• Bulls fail to capitalize on solid Aussie jobs data-led early uptick.
• NAB’s mortgage rate hike news prompts some aggressive selling.
• A modest USD uptick further aggravates the ongoing downfall.
The AUD/USD pair faded Aussie jobs data-led early uptick to an intraday high level of 0.7167 and tumbled to near three-week lows in the last hour.
The pair did get a minor lift and built on the overnight modest rebound on the back of solid domestic employment details, showing that the number of employed people in December rose by 21.6K as against 18K expected and unemployment rate surprisingly ticked lower to 5.0%.
The pair, however, failed to capitalize on the post-data up-move, rather bears took back control after a major Australian bank – National Australia Bank said it will raise the standard variable rate for owner-occupiers repaying principal and interest by 0.12% to 5.36 %.

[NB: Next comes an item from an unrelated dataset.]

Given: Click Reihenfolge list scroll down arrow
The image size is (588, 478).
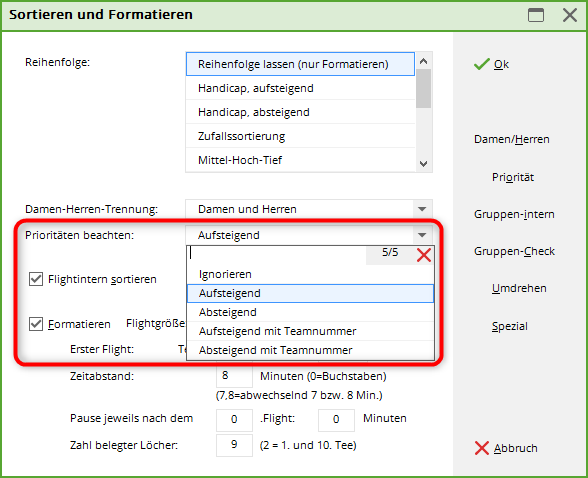Looking at the screenshot, I should [x=424, y=163].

The move comes months after Commonwealth Bank, Westpac, and ANZ imposed out-of-cycle hikes and was seen as further hurting the domestic housing market, which might force the RBA to lower interest rates and eventually weighed heavily on the Aussie.
Meanwhile, a modest US Dollar uptick, despite a weaker tone around the US Treasury bond yields, aggravated the selling pressure and further collaborated to the pair’s sharp intraday slide to sub-0.7100 level.
In absence of any major market moving economic releases from the US, a follow-through weakness, led by some fresh technical selling below the mentioned handle, now looks a distinct possibility.
Technical levels to watch
Immediate support is now pegged near the 0.7070 area, below with the downward trajectory could further get extended towards the 0.7025-20 region en-route the key 0.70 psychological mark. On the flip side, any attempted recovery might now confront immediate resistance near the 0.7120-25 region and is followed by the 0.7160-70 heavy supply zone.